TASK DIRECTIONS — Rewrite the records from the line containing "The height and width of the screenshot is (940, 1892)." through the end of the records, inclusive, substituting "Press" for "Click" and leaving everything else unchanged. Omit the pictures from your answer.
--------------------
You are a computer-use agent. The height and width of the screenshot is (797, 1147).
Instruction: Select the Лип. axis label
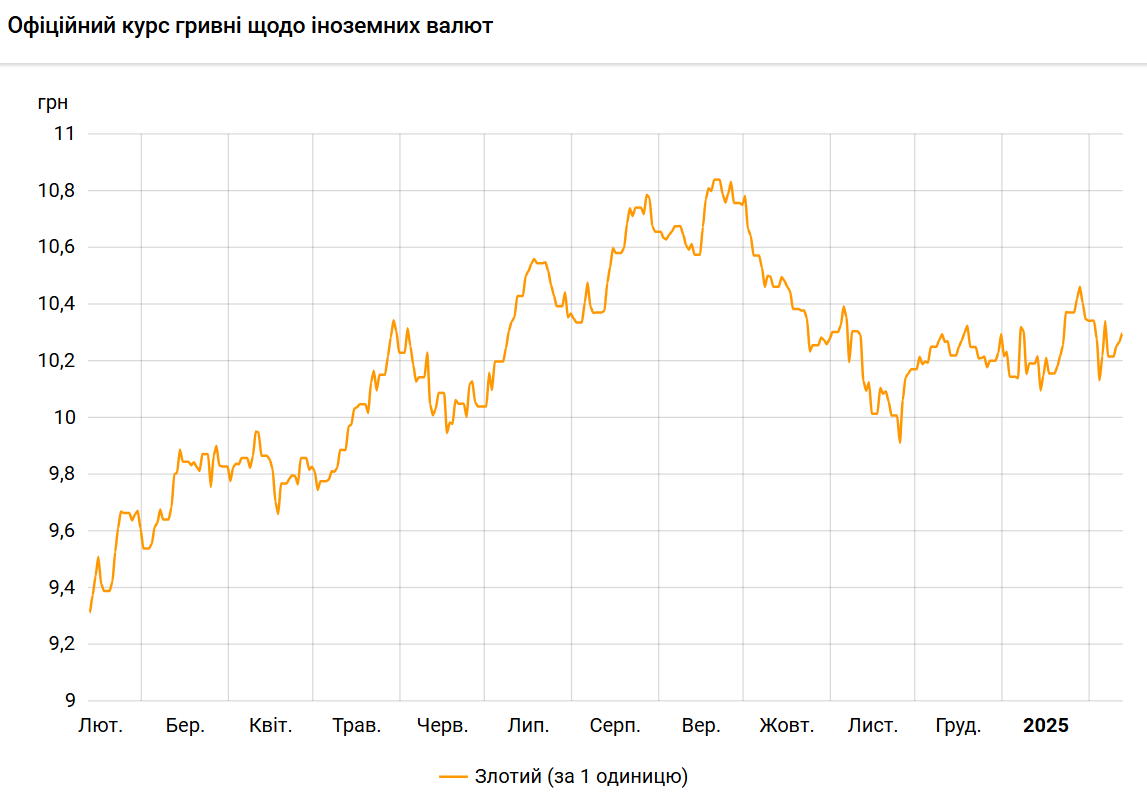point(528,726)
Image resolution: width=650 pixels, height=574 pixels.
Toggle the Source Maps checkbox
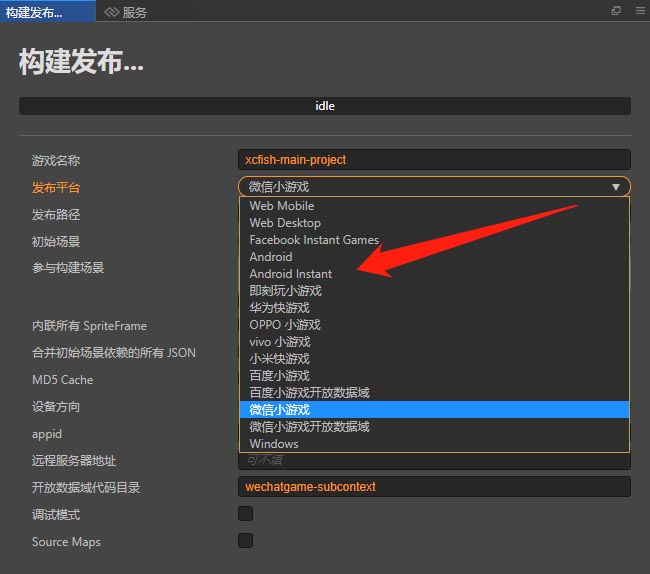click(x=245, y=541)
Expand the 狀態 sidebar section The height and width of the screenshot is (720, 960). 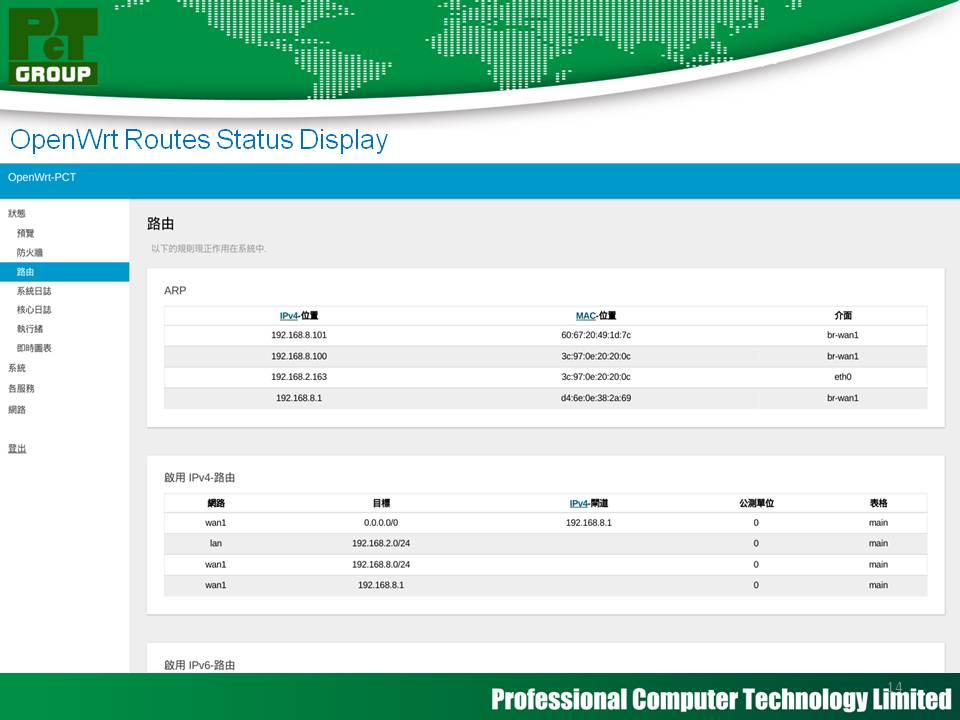pos(17,213)
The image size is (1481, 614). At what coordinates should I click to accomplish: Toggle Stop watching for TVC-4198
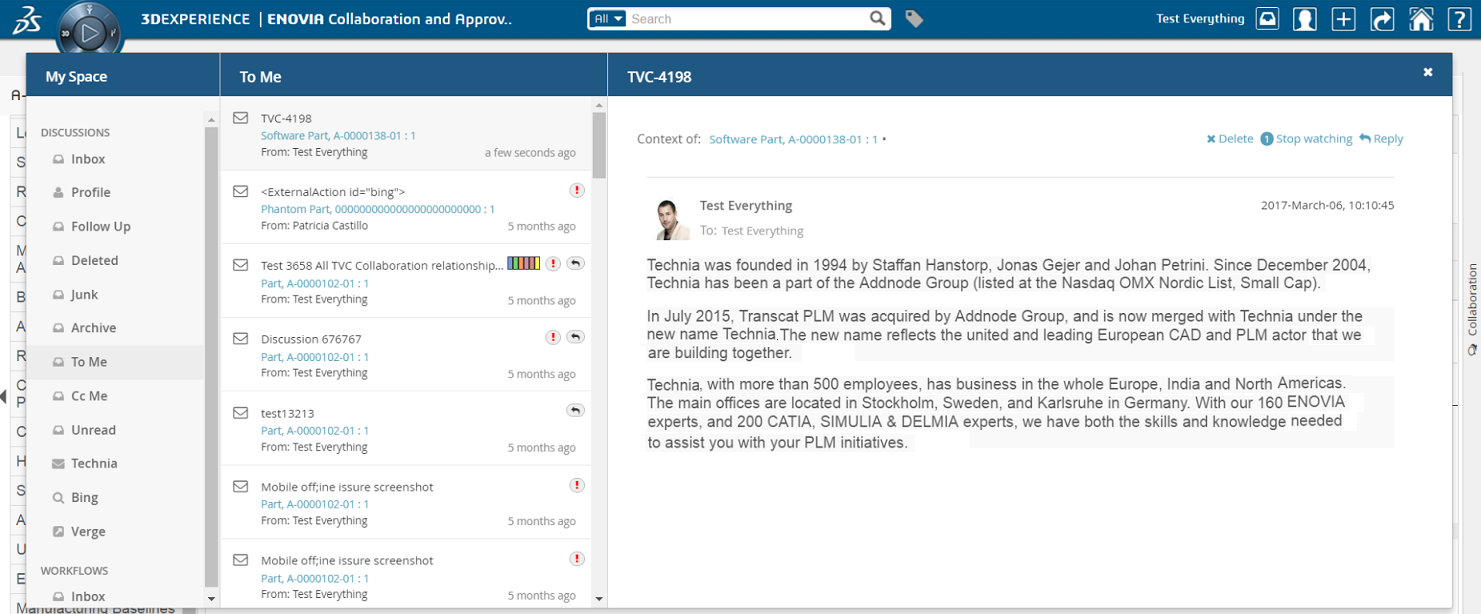(1307, 138)

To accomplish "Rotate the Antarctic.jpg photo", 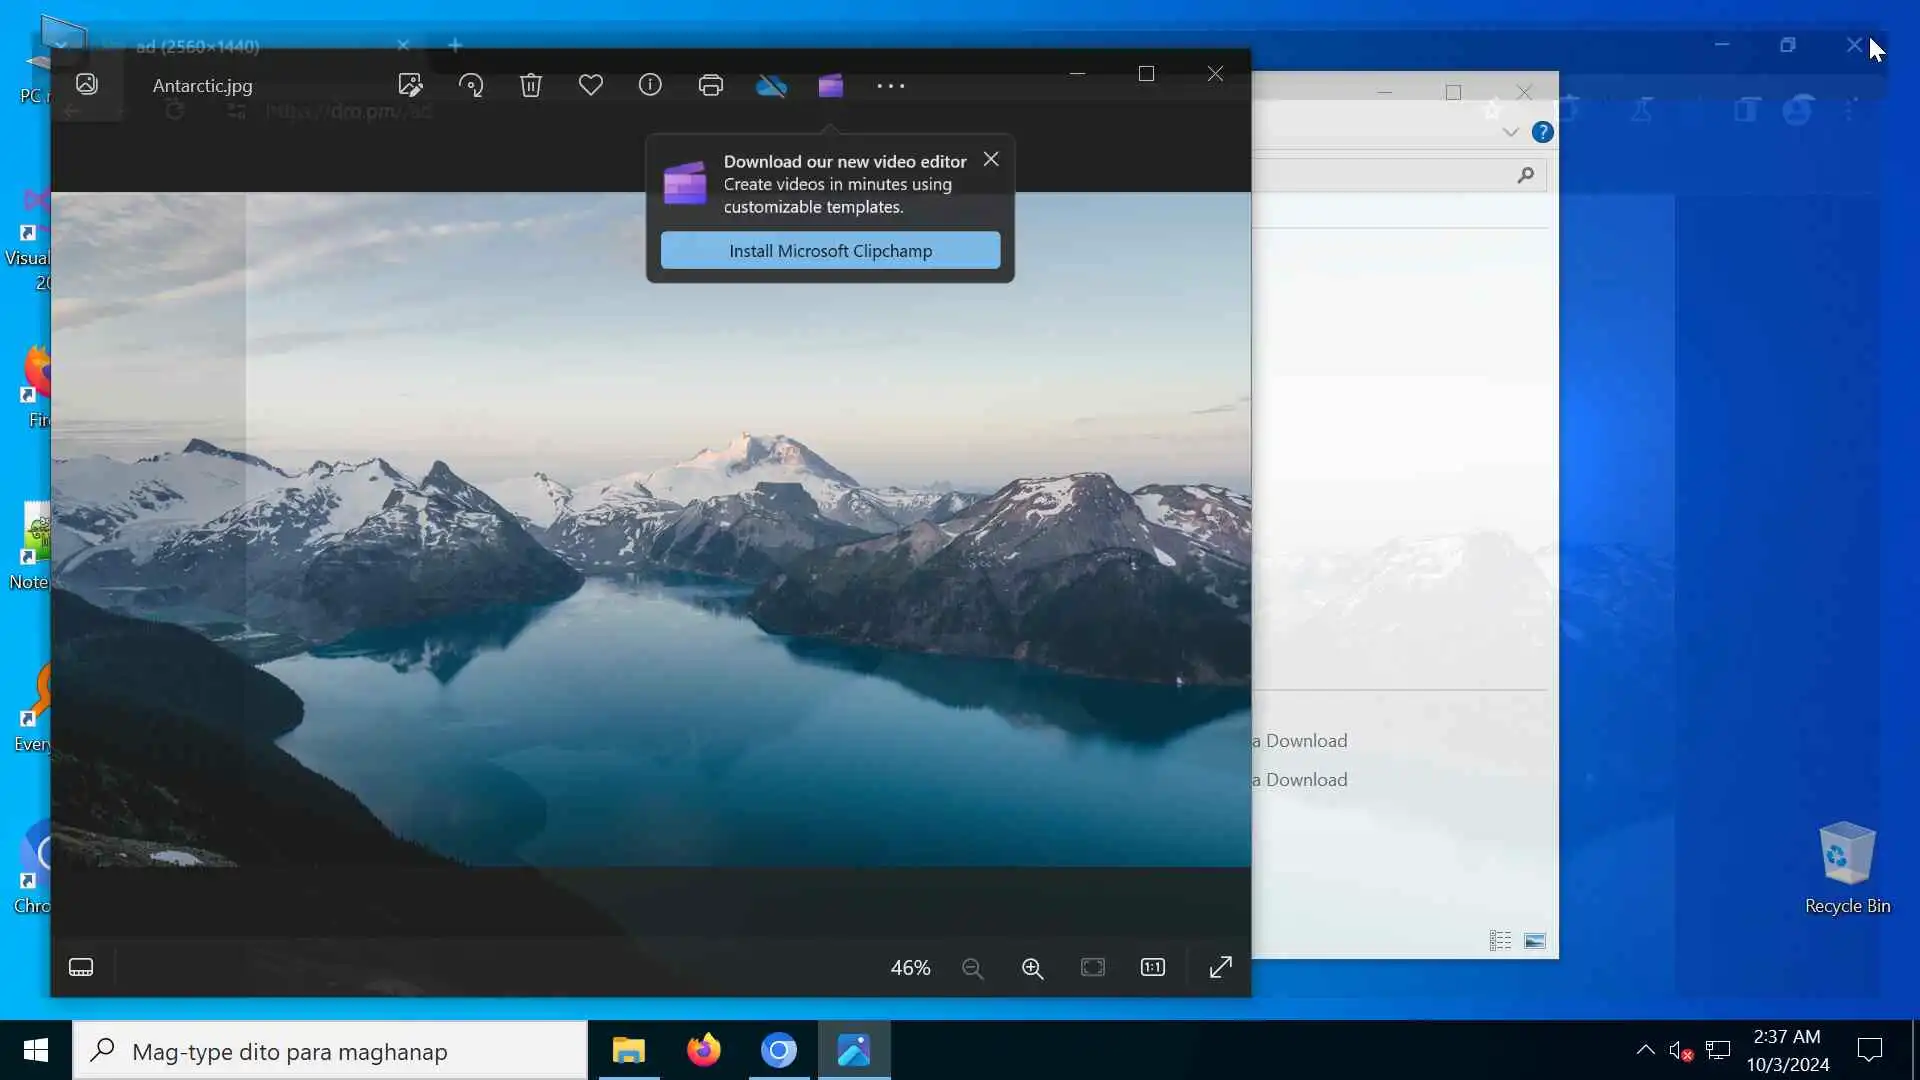I will click(471, 85).
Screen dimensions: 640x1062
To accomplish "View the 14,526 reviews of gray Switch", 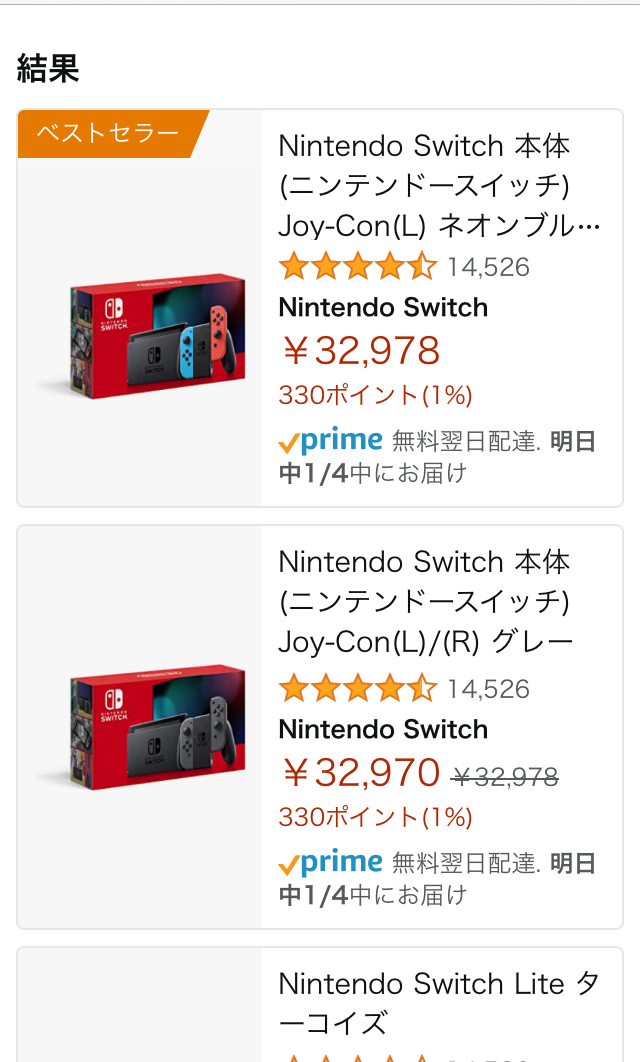I will click(488, 690).
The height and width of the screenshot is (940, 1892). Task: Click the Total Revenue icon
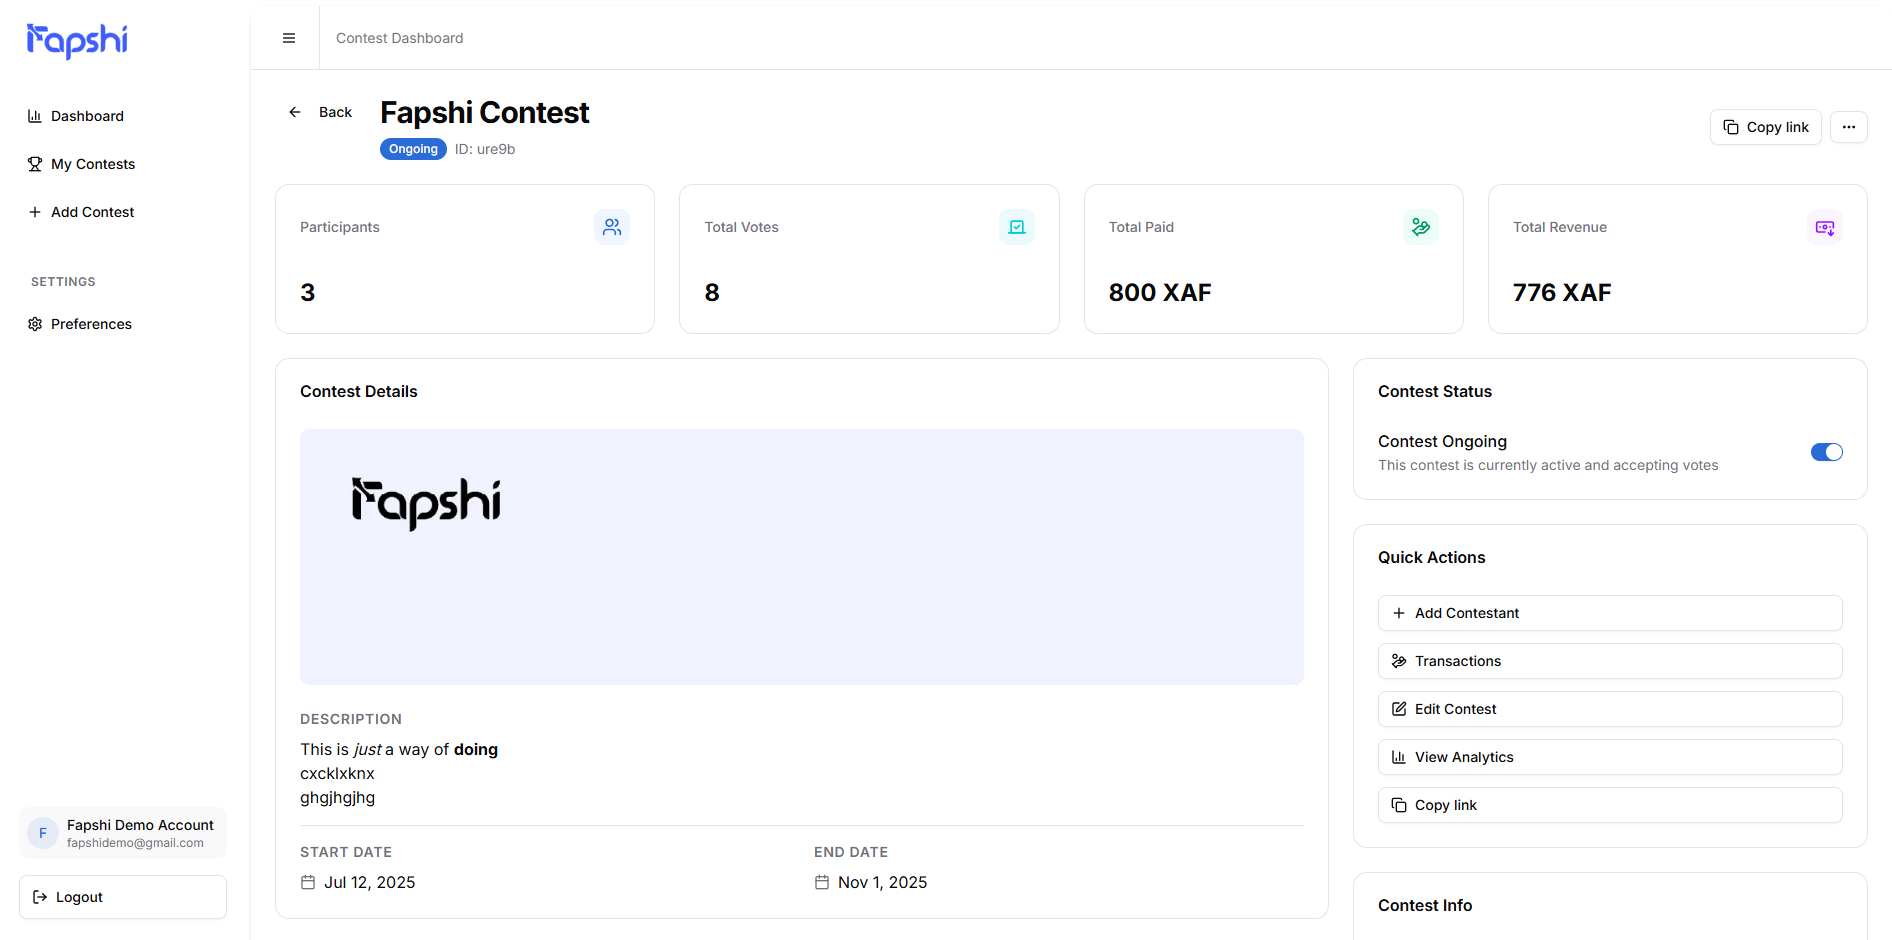1824,227
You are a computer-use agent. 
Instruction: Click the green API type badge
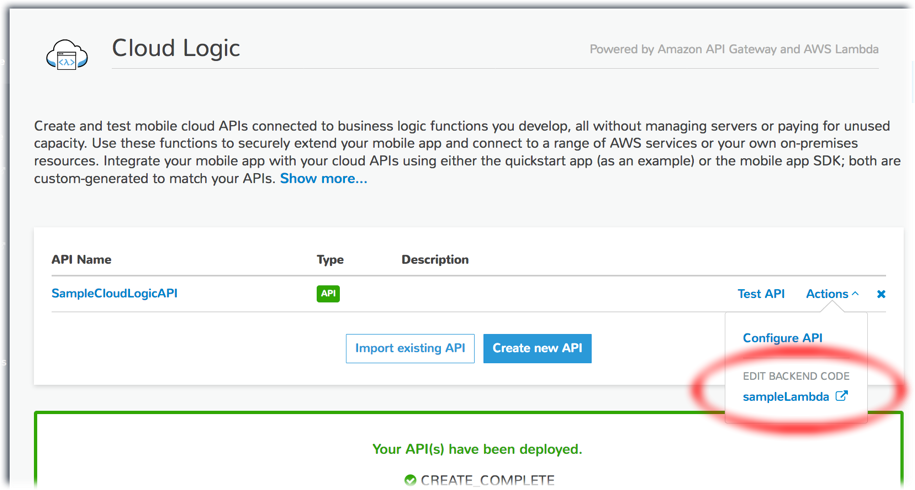(x=328, y=293)
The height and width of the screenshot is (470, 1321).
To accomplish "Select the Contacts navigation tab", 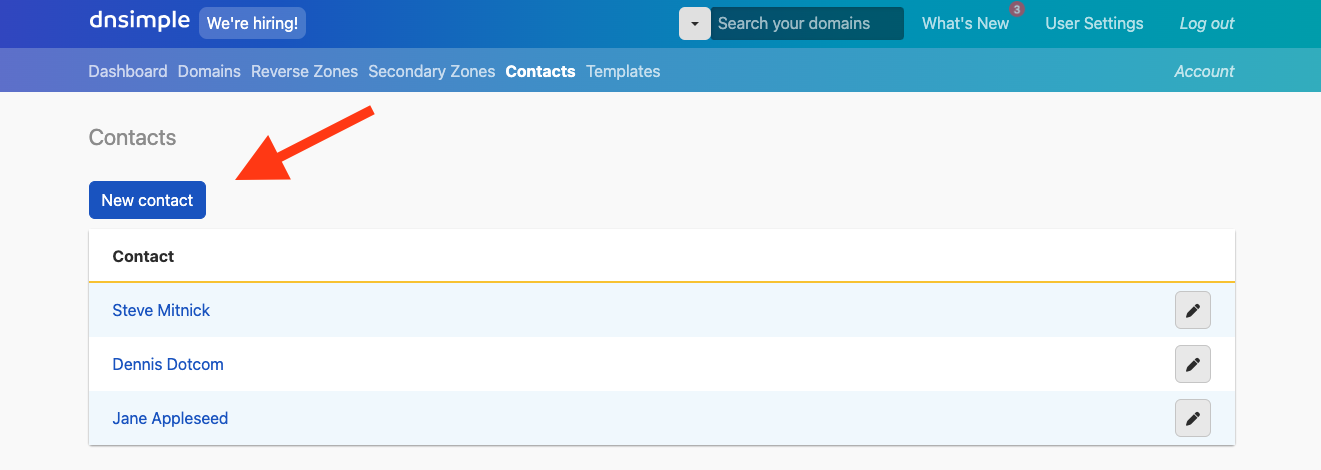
--------------------
PROBLEM SOLUTION —
The height and width of the screenshot is (940, 1892). Task: Press the Total Revenue icon
1824,227
You are a computer-use agent. 
Instruction: Press the green API type badge
(x=328, y=293)
The height and width of the screenshot is (470, 1321).
To accomplish "Select the Contacts navigation tab", 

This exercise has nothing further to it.